▶ _Requirement_
Output every one of the rows below word for word, but leave the pictures out.

-------- Records to process --------

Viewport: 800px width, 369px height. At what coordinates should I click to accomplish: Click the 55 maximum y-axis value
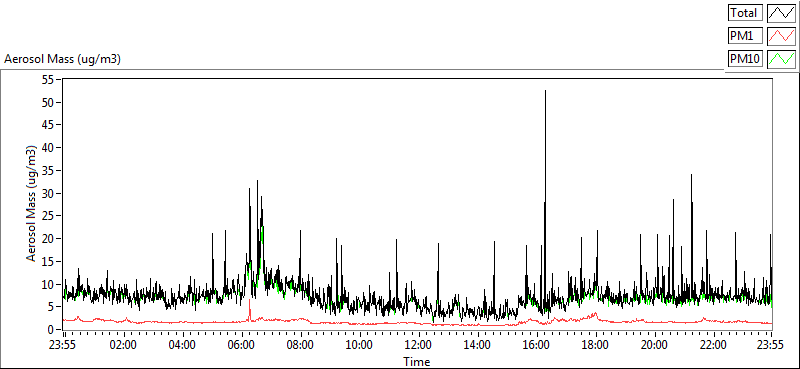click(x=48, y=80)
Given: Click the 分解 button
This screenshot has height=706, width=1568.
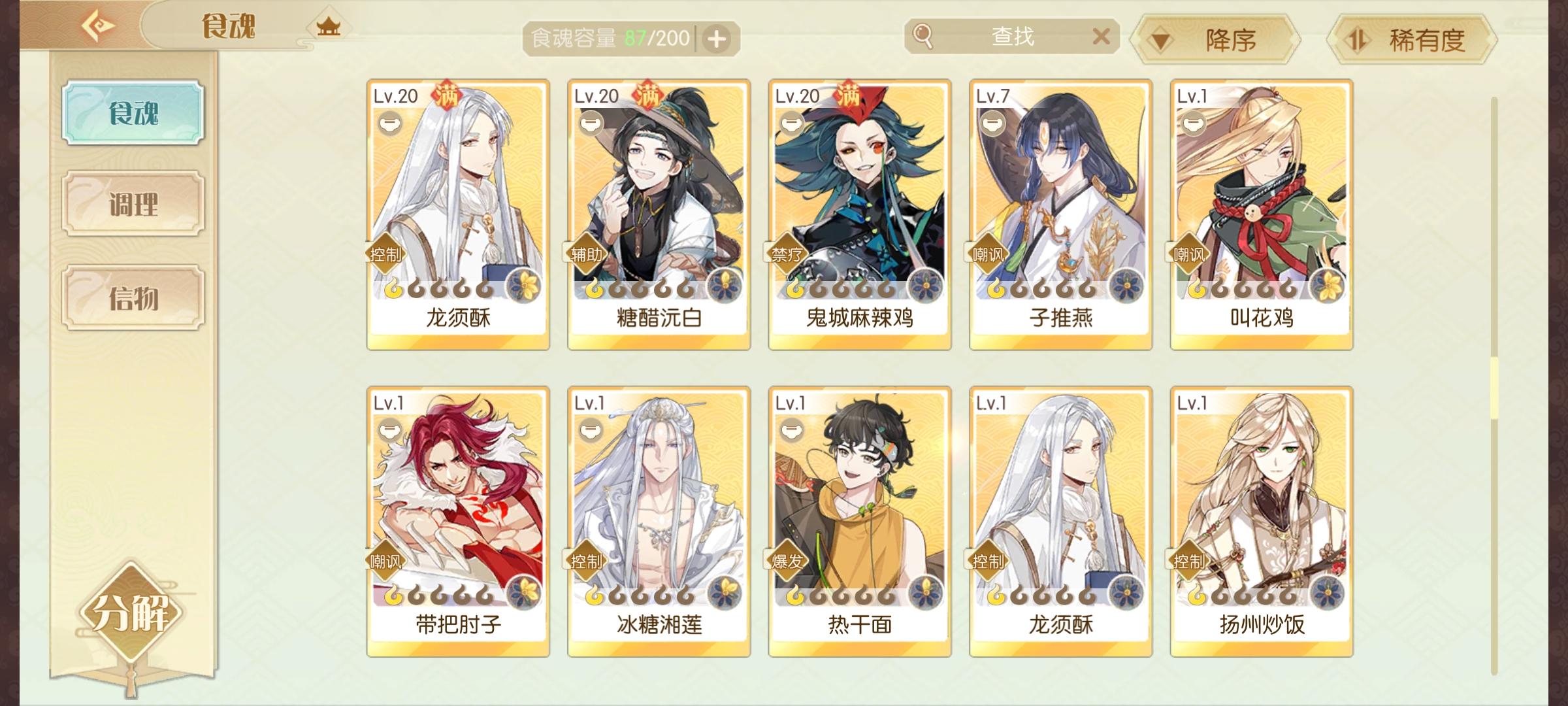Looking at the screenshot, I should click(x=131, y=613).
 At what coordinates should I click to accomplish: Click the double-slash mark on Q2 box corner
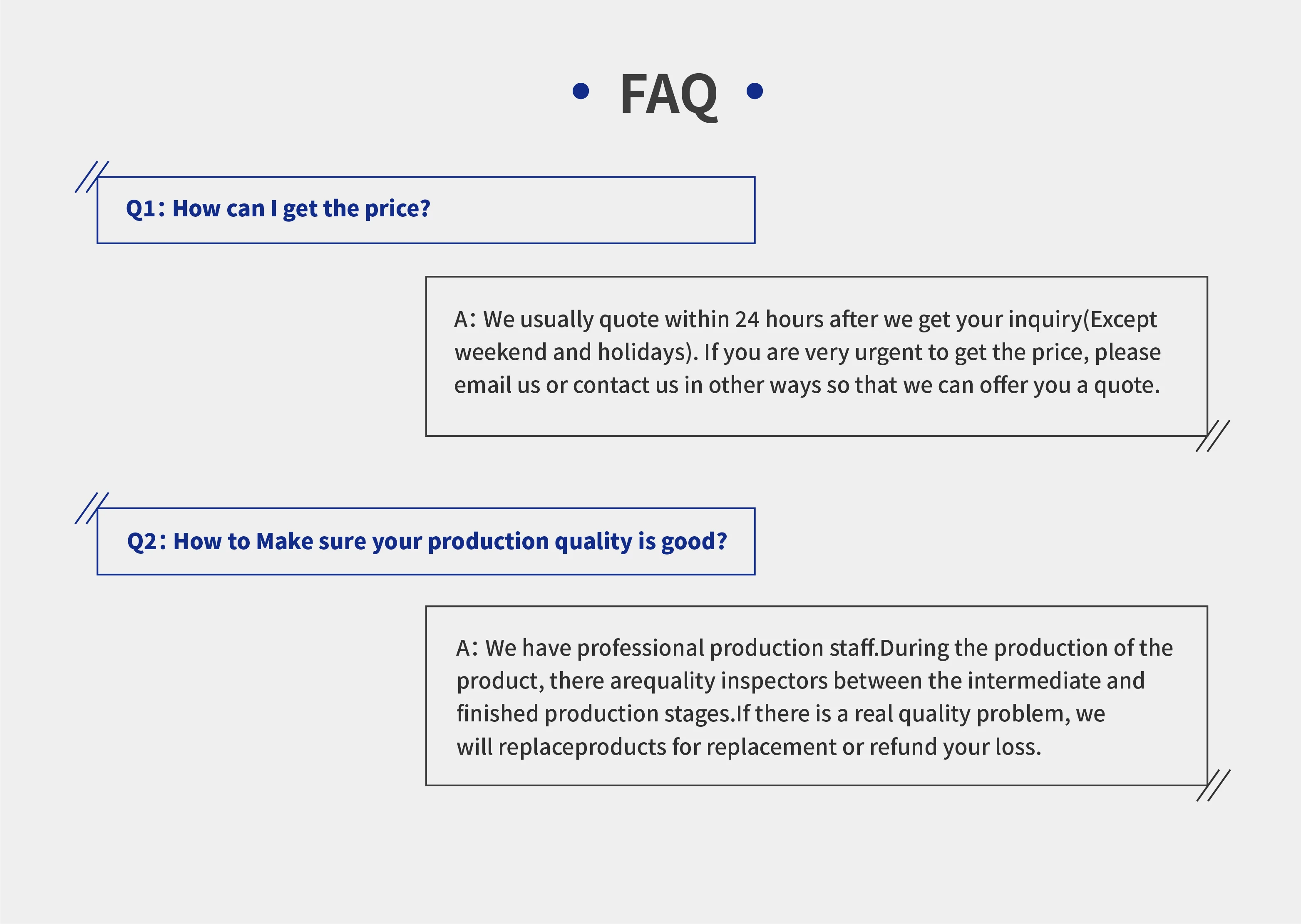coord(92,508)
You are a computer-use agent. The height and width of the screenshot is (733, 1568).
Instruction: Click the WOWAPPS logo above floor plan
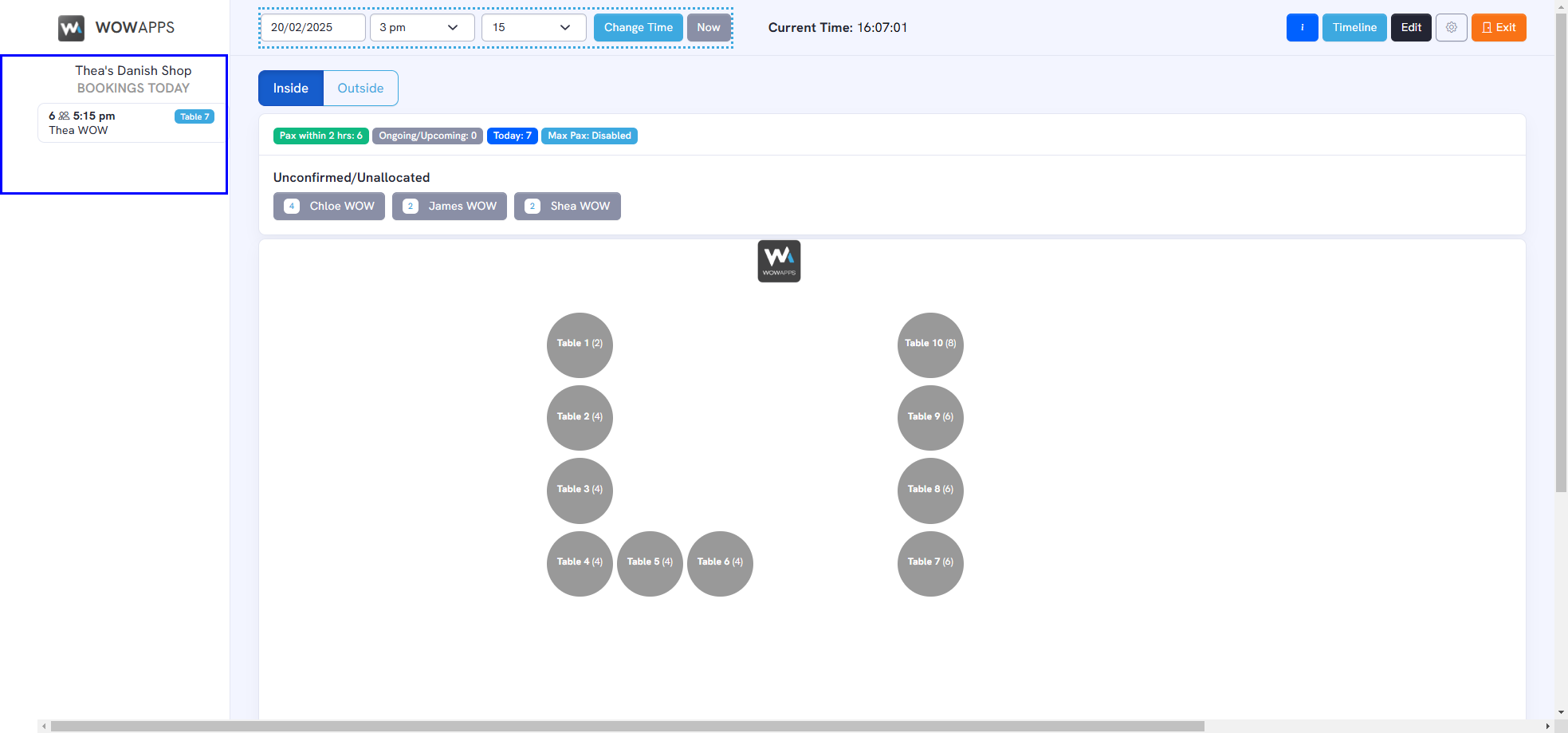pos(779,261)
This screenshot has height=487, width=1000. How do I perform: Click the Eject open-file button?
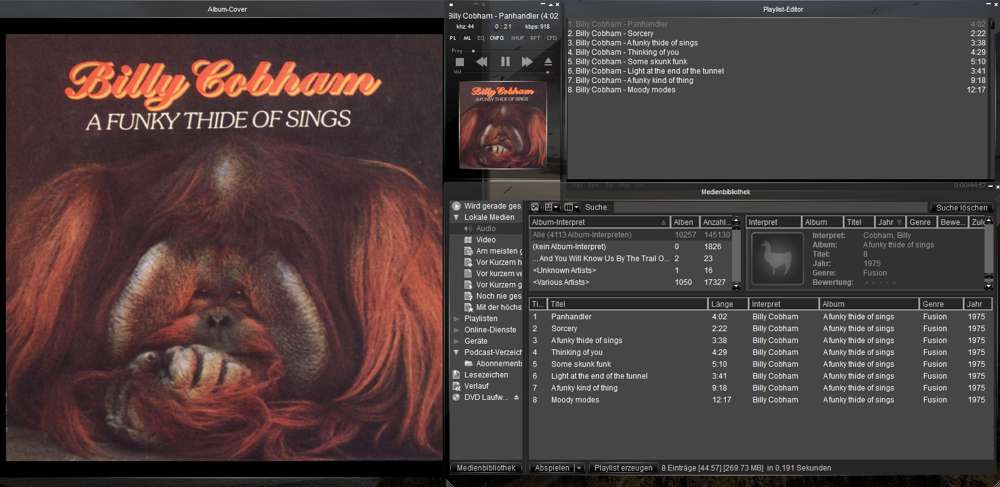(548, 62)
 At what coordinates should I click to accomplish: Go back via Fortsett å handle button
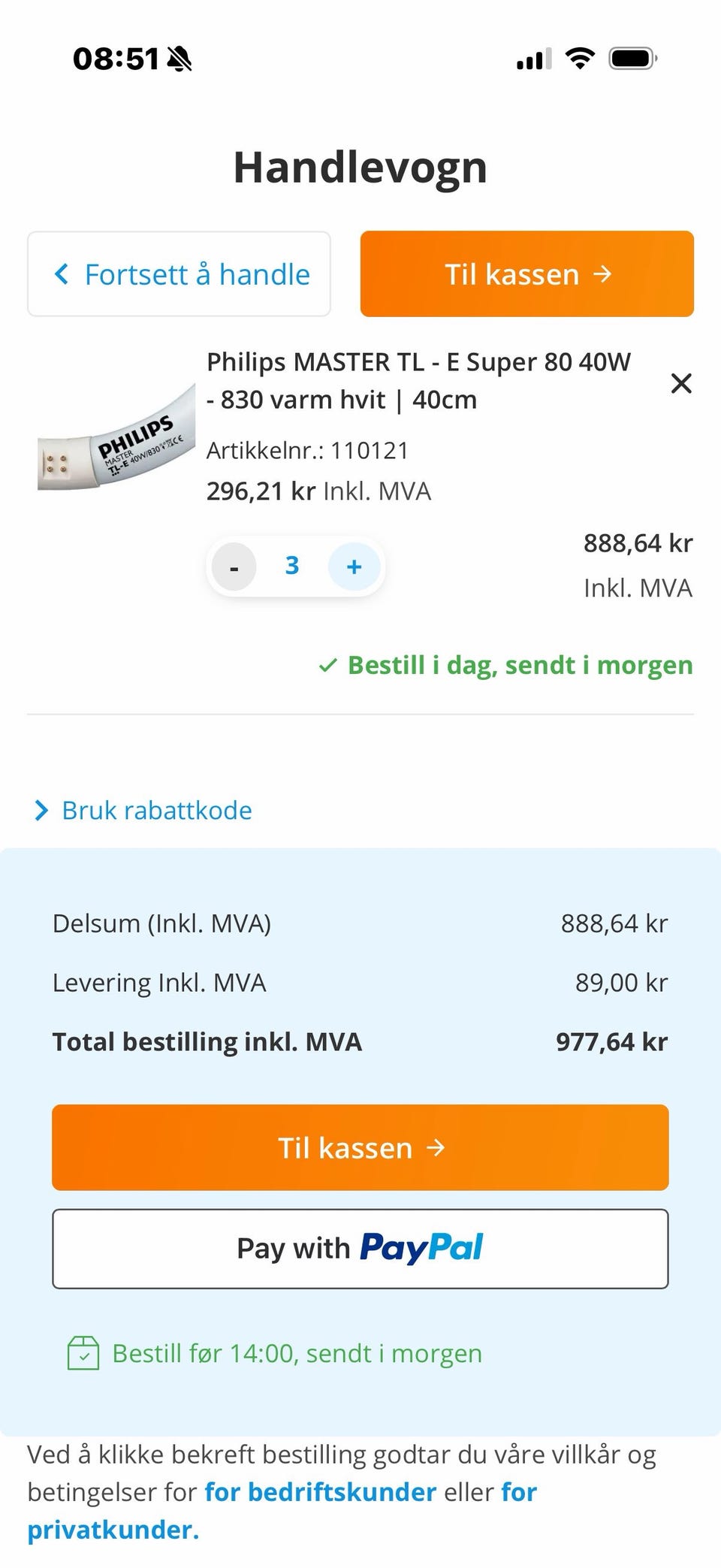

--------

▶ _Correct answer_
Viewport: 800px width, 369px height. At what coordinates should I click to accomplish: Click the 55 maximum y-axis value
click(x=48, y=80)
Given: Click the 分解 button
This screenshot has height=706, width=1568.
Looking at the screenshot, I should click(x=131, y=613).
 At what coordinates should I click to accomplish: Click the double-slash mark on Q2 box corner
coord(92,508)
You are a computer-use agent. The height and width of the screenshot is (733, 1568).
Instruction: Click the WOWAPPS logo above floor plan
pos(779,261)
This screenshot has height=487, width=1000. How do I perform: Click the Eject open-file button?
(548, 62)
 At what coordinates should I click to accomplish: Go back via Fortsett å handle button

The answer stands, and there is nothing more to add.